By adding special characters--quotation marks, parentheses, and asterisks--to your search phrases, you can make searching more precise. You can combine the characters to further refine your search.
Place the search phrase between double quotation marks to find documents that contain that literal phrase. For example, the search phrase "reading mail" finds documents containing that phrase. On the other hand, if you type reading mail, you will find documents containing one or both words.
Place words between parentheses to find documents with those words in proximity to each other. For example, the search phrase (reading mail) will find all documents that have "reading" and "mail" within a few lines of each other, in either order.
Place an asterisk at the end of a word to match all possible endings of the word. For example, the search phrase chang* will expand to "change," "changed," "changes," "changing," and so on.
If you do not know whether a term is one word, two words, or hyphenated in the documentation, you can insert the hyphen to look for all three forms. For example, to search for "mail tool," "mailtool," and "mail-tool," type mail-tool in the Search For pane.

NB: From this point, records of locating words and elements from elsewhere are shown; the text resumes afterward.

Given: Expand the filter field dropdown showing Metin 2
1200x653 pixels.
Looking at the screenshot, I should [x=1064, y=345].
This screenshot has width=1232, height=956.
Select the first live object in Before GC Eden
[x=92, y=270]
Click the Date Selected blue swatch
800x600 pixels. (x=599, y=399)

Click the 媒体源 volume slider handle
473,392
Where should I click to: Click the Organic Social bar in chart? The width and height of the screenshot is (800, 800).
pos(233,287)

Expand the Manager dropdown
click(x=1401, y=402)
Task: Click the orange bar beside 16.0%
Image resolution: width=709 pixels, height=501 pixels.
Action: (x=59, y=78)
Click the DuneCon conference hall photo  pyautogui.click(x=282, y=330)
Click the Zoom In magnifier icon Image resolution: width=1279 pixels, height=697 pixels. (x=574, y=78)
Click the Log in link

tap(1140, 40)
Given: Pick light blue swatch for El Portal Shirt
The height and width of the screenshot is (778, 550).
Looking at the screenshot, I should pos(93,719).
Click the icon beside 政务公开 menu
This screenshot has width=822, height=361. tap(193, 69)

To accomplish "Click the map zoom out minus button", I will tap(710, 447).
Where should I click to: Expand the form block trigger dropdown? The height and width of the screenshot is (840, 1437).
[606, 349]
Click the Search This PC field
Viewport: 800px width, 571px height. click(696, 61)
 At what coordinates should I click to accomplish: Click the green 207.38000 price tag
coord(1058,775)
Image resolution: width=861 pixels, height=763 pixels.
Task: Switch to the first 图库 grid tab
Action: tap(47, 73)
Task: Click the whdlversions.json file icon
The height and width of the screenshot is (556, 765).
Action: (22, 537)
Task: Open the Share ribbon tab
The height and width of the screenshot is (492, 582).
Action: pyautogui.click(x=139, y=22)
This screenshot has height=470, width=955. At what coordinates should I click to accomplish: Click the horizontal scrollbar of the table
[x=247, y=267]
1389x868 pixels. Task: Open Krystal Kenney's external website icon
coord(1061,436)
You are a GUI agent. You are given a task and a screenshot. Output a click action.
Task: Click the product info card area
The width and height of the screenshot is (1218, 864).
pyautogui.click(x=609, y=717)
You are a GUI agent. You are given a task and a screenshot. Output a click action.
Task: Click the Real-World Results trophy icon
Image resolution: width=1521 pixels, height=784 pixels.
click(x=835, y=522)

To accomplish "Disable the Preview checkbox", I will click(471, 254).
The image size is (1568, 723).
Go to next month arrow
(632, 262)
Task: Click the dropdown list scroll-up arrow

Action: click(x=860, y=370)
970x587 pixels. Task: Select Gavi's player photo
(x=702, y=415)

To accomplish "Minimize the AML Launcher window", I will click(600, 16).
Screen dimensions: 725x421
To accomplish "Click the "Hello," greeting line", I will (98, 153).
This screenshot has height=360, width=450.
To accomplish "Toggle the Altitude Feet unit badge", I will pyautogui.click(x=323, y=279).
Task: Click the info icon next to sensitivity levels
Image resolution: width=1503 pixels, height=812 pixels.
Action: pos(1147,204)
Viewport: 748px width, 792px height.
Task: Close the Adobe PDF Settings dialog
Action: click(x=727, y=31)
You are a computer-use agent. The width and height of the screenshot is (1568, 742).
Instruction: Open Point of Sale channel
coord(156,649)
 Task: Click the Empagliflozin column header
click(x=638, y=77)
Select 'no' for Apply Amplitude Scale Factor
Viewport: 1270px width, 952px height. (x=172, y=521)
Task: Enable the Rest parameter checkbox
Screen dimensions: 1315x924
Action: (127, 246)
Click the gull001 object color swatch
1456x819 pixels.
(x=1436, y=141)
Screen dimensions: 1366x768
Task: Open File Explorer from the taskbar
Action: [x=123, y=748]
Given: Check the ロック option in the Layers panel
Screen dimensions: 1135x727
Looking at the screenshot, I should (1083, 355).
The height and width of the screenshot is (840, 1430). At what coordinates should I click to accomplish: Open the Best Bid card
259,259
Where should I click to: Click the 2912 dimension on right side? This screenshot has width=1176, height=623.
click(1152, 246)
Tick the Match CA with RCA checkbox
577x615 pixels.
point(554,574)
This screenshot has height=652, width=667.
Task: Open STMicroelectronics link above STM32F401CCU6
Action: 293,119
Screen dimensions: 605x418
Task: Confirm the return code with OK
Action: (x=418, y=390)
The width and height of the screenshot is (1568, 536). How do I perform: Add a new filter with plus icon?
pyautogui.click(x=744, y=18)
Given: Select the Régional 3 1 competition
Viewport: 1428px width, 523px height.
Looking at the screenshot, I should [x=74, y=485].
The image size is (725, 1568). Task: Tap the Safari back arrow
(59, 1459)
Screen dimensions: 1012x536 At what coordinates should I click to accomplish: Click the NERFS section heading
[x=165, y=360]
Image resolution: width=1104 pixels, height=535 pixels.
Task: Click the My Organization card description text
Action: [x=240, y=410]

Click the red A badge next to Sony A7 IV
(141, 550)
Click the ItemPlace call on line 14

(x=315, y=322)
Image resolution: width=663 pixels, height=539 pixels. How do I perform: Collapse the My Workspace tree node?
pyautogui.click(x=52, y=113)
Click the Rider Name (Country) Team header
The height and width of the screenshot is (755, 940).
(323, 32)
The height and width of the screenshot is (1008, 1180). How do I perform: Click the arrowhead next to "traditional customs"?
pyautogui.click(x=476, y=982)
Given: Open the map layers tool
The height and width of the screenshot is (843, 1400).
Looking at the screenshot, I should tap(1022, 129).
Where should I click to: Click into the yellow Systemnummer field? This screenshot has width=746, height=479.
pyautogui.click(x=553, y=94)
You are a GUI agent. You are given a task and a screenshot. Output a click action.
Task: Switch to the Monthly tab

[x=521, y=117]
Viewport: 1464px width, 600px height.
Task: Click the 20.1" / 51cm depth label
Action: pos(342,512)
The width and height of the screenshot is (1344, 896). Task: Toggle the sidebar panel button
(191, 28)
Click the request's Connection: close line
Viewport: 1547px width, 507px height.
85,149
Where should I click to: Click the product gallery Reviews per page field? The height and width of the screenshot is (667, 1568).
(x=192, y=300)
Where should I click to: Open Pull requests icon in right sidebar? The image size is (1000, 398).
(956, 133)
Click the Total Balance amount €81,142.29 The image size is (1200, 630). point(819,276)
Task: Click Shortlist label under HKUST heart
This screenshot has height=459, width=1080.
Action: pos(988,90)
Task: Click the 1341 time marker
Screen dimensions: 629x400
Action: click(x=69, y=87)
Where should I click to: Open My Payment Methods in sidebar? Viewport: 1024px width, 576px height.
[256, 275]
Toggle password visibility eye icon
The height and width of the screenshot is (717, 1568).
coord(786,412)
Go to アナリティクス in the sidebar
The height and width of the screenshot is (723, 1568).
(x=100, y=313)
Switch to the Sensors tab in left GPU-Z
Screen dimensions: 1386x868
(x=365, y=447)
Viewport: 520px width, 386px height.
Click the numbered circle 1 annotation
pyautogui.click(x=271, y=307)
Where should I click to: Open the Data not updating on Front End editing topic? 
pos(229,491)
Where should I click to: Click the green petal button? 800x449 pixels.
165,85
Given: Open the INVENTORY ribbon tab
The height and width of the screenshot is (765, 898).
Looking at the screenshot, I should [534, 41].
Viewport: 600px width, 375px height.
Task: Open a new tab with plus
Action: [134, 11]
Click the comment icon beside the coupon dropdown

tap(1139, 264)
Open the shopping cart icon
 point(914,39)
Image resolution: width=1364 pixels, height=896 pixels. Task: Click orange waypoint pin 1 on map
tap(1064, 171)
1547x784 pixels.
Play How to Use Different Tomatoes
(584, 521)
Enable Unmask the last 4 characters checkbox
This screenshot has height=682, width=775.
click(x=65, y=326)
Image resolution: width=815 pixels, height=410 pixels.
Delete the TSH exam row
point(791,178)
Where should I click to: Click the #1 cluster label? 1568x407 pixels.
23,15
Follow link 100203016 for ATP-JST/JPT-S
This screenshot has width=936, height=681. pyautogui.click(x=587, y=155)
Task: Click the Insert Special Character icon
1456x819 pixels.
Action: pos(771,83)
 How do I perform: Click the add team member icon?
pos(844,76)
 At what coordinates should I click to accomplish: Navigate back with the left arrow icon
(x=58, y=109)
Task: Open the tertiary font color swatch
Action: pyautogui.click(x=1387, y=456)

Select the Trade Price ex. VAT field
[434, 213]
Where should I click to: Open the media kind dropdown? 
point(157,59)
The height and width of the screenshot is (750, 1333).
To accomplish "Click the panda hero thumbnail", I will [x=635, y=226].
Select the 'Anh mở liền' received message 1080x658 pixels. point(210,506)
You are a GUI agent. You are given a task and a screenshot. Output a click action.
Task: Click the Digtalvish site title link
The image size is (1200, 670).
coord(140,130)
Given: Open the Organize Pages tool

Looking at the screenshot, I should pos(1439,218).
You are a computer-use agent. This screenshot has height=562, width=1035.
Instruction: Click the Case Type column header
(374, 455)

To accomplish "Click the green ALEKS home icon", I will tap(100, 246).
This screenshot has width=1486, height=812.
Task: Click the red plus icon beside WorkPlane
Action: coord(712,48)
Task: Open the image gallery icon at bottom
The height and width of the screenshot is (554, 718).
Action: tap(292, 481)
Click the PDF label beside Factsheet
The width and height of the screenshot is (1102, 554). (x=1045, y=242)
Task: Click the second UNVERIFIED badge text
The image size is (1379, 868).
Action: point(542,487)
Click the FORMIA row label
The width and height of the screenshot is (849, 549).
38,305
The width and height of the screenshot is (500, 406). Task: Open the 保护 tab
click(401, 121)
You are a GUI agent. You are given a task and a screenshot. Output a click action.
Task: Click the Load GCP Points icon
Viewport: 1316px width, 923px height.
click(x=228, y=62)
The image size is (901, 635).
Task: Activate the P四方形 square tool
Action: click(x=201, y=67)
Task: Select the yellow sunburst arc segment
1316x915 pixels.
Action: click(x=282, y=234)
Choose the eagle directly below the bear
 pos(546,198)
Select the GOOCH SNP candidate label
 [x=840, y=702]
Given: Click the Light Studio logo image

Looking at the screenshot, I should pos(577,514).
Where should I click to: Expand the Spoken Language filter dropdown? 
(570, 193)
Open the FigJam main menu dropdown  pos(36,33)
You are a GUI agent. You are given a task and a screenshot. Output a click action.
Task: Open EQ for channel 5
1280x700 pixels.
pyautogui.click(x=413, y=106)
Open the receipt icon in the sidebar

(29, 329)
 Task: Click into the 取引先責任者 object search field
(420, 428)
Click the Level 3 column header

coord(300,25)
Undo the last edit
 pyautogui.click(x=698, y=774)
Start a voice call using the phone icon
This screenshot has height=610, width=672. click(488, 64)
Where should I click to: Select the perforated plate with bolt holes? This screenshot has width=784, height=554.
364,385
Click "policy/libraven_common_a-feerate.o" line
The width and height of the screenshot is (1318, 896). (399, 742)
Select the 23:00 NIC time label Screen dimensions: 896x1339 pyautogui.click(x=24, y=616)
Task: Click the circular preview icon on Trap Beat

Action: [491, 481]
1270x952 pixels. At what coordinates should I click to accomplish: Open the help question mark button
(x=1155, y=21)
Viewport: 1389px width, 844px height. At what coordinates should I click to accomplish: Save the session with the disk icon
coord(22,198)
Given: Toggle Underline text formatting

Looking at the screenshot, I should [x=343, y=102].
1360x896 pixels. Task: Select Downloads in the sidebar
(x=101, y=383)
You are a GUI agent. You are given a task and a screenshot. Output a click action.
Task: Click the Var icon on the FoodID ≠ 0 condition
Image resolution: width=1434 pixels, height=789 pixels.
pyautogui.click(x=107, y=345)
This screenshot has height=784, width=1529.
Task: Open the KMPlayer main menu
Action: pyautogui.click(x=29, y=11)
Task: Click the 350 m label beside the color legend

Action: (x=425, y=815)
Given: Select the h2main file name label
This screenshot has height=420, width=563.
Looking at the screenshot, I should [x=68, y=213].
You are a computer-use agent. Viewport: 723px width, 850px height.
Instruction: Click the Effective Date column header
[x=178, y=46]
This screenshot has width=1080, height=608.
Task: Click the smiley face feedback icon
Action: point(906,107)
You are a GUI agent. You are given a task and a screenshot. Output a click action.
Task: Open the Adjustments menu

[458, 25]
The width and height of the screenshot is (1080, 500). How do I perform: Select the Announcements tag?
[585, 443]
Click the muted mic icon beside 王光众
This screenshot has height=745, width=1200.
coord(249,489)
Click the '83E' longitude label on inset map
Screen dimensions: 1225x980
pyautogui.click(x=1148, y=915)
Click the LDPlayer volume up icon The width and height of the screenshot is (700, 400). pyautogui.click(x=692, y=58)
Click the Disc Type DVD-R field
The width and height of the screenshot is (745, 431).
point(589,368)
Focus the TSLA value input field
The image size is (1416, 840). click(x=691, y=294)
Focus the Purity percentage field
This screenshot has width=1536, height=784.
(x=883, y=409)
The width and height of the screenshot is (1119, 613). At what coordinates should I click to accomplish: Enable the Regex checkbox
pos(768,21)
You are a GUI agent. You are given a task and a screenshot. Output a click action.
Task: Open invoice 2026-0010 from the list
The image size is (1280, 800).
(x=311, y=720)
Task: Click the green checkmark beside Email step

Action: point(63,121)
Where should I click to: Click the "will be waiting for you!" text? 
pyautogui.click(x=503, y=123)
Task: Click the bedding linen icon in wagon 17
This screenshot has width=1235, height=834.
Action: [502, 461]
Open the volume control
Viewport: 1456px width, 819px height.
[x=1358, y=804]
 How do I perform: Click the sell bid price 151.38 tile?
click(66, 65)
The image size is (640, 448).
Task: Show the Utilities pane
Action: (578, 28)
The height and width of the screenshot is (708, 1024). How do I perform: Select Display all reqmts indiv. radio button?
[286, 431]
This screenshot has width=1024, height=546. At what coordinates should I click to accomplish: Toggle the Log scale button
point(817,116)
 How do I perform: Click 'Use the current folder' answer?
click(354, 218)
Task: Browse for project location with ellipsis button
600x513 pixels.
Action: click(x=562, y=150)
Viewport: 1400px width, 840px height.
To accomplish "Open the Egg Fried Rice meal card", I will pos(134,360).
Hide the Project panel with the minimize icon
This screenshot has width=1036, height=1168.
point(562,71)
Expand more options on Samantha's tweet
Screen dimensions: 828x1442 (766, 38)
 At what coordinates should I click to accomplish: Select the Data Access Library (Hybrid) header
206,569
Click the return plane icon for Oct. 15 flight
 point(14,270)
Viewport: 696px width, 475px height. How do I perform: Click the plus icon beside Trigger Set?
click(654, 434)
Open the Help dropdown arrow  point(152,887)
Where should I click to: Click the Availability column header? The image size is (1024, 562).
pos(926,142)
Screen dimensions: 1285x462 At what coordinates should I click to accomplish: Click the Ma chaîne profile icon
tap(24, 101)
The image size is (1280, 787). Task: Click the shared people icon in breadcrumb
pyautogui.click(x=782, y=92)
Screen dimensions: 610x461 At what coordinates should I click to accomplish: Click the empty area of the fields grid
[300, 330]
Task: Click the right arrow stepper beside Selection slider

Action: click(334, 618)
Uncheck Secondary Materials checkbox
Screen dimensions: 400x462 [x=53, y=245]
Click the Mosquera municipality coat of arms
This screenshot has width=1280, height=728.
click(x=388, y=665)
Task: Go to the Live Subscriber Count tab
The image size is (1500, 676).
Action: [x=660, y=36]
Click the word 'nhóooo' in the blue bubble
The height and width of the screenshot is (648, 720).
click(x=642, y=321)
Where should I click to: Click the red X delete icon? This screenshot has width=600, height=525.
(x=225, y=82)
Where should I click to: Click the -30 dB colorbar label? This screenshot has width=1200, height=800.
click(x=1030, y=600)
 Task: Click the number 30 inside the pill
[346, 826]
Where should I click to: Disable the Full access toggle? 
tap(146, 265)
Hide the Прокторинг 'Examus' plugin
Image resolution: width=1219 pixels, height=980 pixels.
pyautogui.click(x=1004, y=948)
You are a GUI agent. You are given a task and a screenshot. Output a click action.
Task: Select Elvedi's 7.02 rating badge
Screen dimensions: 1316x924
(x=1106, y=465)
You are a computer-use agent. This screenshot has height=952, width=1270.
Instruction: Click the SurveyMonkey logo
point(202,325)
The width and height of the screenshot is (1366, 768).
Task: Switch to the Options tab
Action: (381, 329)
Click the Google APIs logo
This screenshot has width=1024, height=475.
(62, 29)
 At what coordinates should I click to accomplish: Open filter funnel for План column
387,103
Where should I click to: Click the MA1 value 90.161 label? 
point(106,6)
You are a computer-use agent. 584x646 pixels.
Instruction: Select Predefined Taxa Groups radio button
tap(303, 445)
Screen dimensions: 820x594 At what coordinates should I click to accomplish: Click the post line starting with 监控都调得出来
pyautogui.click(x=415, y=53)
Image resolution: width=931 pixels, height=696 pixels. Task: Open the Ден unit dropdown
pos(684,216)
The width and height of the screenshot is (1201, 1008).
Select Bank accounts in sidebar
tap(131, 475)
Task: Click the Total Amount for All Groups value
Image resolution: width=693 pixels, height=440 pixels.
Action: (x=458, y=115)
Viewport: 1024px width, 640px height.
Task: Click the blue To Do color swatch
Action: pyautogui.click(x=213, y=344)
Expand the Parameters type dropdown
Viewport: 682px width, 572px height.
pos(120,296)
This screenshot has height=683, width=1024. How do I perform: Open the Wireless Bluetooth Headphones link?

Words connected by punctuation other than a hyphen are treated character for character as literal phrases, for example: /usr/local/bin, win_client_data, and in.rlogind.
You can combine any or all of the above search techniques to further refine your search. For example:
"chang* mail-tool" finds documents containing literal phrases such as "change mailtool," "change mail tool," "change mail tool," "change mail-tool," "changing mailtool," "changing mail tool," "changing mail-tool," and so on.
"display button" viewer searches for "display button" and "viewer" in proximity to each other.